Snap. Crackle. Pop. He fractured the two bones leading into his wrist, causing them to shift a bit out of place
What this meant was a Friday afternoon/evening/night spent at the local hospital for a six hour wait, eventually for them to tell us we had to spend Saturday 140kms away in Ottawa to see an orthopedic surgeon. With the pub night killed, the next day was spent finding out that poor Tasman needed to be sedated so they could shift the bones back in place and encase his entire arm in big 1974 plaster cast. I kept on waiting for Wes Anderson’s signature to automatically appear on his elbow. Nine to five in a waiting room. We ate cardboard pizza and played Candy Crush. Tasman was stoic and a funny throughout, especially flying high on Ketamine.

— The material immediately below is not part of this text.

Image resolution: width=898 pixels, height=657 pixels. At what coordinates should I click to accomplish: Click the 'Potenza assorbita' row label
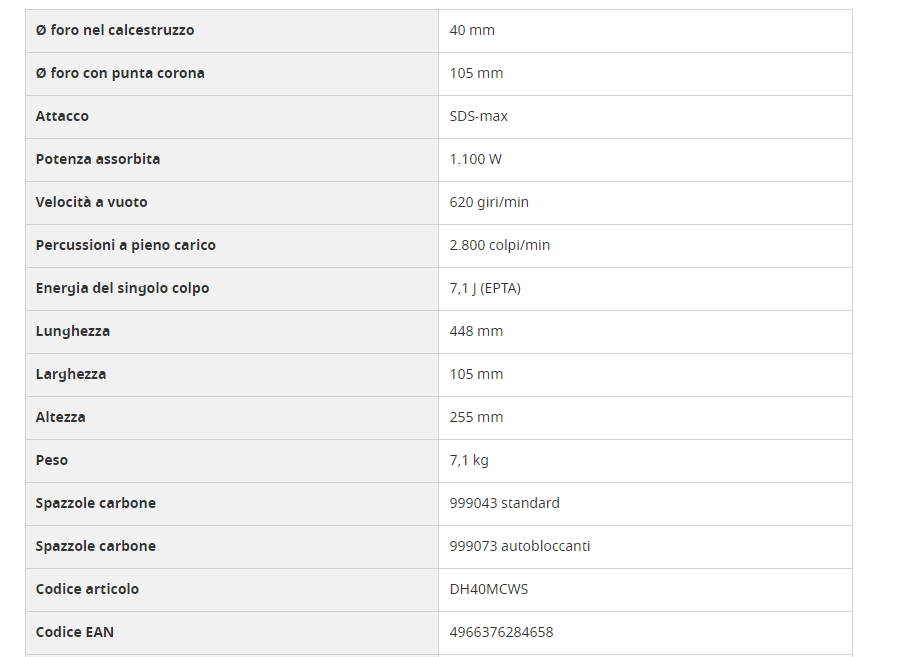pos(98,159)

He didn’t hit his head. So thankful for that. Kids break bones and shit happens. We are also grateful for the normalcy of this pretty much everyday occurrence, there were three other kids with sprained or broken bones in the small local emergency ward, but man did it take a weekend we all were looking forward to and derail it by one normal seven year old trying to pretend he just dunked a ball and hang off a rim.
And now I have to wipe his ass again.
Emily Wight says
I’m basically crying that once the ass-wiping is over it could potentially come back. KIDS STOP RUINING EVERYTHING.
Kat Clarke Murray says
Ahh, Jason…I have *SO* BTDT! Both my girls have broken various limbs…three times each! (I know, pass the milk, right?)

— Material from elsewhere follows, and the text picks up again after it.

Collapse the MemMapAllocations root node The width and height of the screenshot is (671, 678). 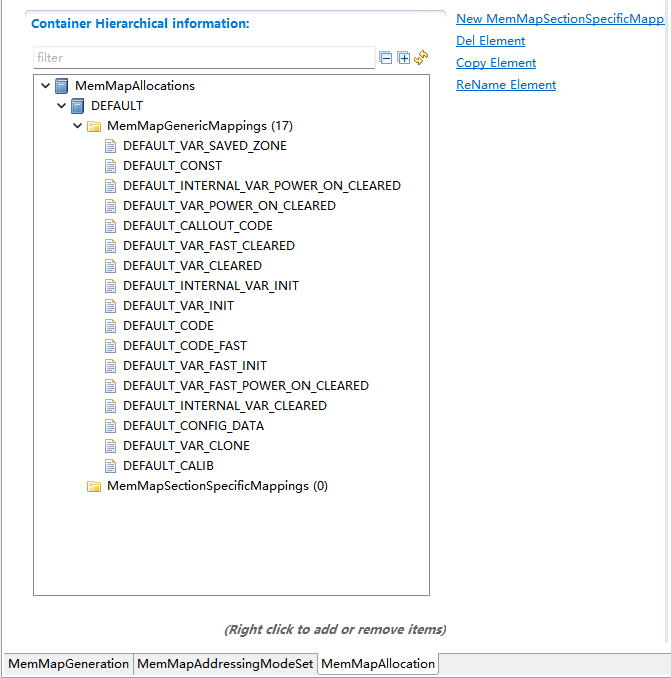point(46,86)
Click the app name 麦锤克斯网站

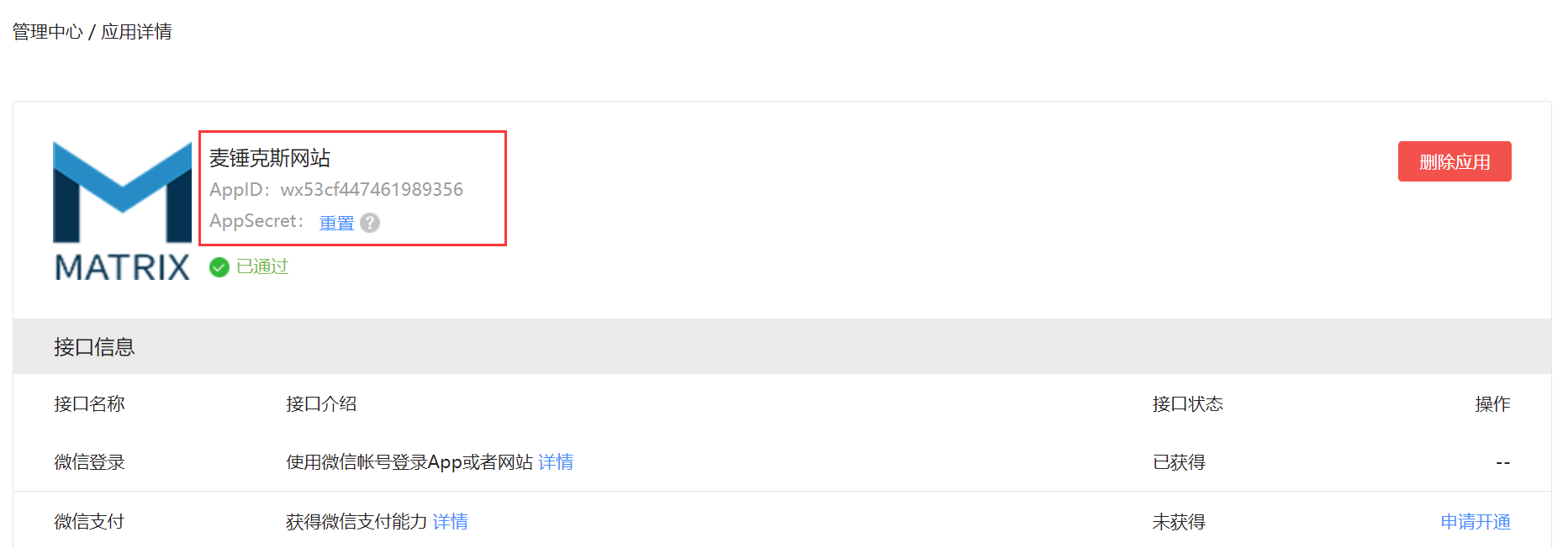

As a parent it’s so hard when you see them hurting (and when you get home from the hospital and that last IV of morphine wears off and they start screaming from the pain) and there’s nothing you can do to make it better. But yes, being in a children’s hospital ER for a fracture is usually enough to remind you of how much worse things certainly could be, and that’s a reminder we all could use from time-to-time.
And the ass-wiping. Oy, I hear you! The worst was when my youngest broke her leg at age 4; I ended up buying diapers for her because I simply couldn’t get her settled comfortably on the toilet for the first few days with that full-leg cast. Eventually I called her Genghis Khan; she would sit on the couch and literally snap her fingers and shout imperiously when she wanted something from me! “*snap snap* Mommy! Water!”
Julie says
i was all, oh no…awwww…poor thing…until the last sentence when i blew coffee all over the place! i hope he feels better soon. that doesn’t look very comfortable.